**Material provided:**
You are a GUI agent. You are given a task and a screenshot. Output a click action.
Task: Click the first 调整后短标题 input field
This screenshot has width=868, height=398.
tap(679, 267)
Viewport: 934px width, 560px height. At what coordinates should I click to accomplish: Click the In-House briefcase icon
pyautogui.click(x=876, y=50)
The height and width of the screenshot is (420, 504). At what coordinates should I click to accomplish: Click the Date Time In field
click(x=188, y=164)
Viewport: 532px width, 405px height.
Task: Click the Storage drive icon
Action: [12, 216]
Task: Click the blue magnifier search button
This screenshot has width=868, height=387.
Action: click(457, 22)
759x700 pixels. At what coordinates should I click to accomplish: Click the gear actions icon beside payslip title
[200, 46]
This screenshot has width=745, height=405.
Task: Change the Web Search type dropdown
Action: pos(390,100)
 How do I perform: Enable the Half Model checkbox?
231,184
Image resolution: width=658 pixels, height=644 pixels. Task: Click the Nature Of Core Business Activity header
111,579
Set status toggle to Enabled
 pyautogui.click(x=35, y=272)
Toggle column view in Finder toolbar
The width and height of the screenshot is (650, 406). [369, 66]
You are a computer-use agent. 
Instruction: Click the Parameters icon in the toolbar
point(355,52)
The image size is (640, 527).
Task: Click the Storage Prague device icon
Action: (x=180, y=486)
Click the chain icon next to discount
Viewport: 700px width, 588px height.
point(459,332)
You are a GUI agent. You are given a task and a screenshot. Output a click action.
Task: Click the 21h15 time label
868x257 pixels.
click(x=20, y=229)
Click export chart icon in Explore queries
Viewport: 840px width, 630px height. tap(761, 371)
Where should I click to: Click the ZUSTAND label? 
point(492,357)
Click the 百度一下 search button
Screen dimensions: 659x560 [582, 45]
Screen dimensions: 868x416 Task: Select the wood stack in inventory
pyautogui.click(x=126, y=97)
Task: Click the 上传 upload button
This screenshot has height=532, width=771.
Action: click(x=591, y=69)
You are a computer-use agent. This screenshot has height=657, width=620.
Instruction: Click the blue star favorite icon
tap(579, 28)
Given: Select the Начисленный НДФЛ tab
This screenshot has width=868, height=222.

**Work to complete:** Your reply should consist of all the records, restated exactly.

**Your response:**
You are a GUI agent. You are given a task and a screenshot. Output a click action.
Task: Click the first 调整后短标题 input field
This screenshot has width=868, height=398.
tap(679, 267)
Viewport: 934px width, 560px height. At what coordinates should I click to accomplish: Click the In-House briefcase icon
pyautogui.click(x=876, y=50)
The height and width of the screenshot is (420, 504). At what coordinates should I click to accomplish: Click the Date Time In field
click(x=188, y=164)
Viewport: 532px width, 405px height.
Task: Click the Storage drive icon
Action: [12, 216]
Task: Click the blue magnifier search button
This screenshot has width=868, height=387.
Action: click(457, 22)
759x700 pixels. At what coordinates should I click to accomplish: Click the gear actions icon beside payslip title
[200, 46]
This screenshot has width=745, height=405.
Task: Change the Web Search type dropdown
Action: pos(390,100)
 How do I perform: Enable the Half Model checkbox?
231,184
Image resolution: width=658 pixels, height=644 pixels. Task: Click the Nature Of Core Business Activity header
111,579
Set status toggle to Enabled
 pyautogui.click(x=35, y=272)
Toggle column view in Finder toolbar
The width and height of the screenshot is (650, 406). [369, 66]
You are a computer-use agent. 
Instruction: Click the Parameters icon in the toolbar
point(355,52)
The image size is (640, 527).
Task: Click the Storage Prague device icon
Action: (x=180, y=486)
Click the chain icon next to discount
Viewport: 700px width, 588px height.
point(459,332)
You are a GUI agent. You are given a task and a screenshot. Output a click action.
Task: Click the 21h15 time label
868x257 pixels.
click(x=20, y=229)
Click export chart icon in Explore queries
Viewport: 840px width, 630px height. tap(761, 371)
Where should I click to: Click the ZUSTAND label? 
point(492,357)
Click the 百度一下 search button
Screen dimensions: 659x560 [582, 45]
Screen dimensions: 868x416 Task: Select the wood stack in inventory
pyautogui.click(x=126, y=97)
Task: Click the 上传 upload button
This screenshot has height=532, width=771.
Action: click(x=591, y=69)
You are a computer-use agent. This screenshot has height=657, width=620.
Instruction: Click the blue star favorite icon
tap(579, 28)
Given: Select the Начисленный НДФЛ tab
This screenshot has width=868, height=222.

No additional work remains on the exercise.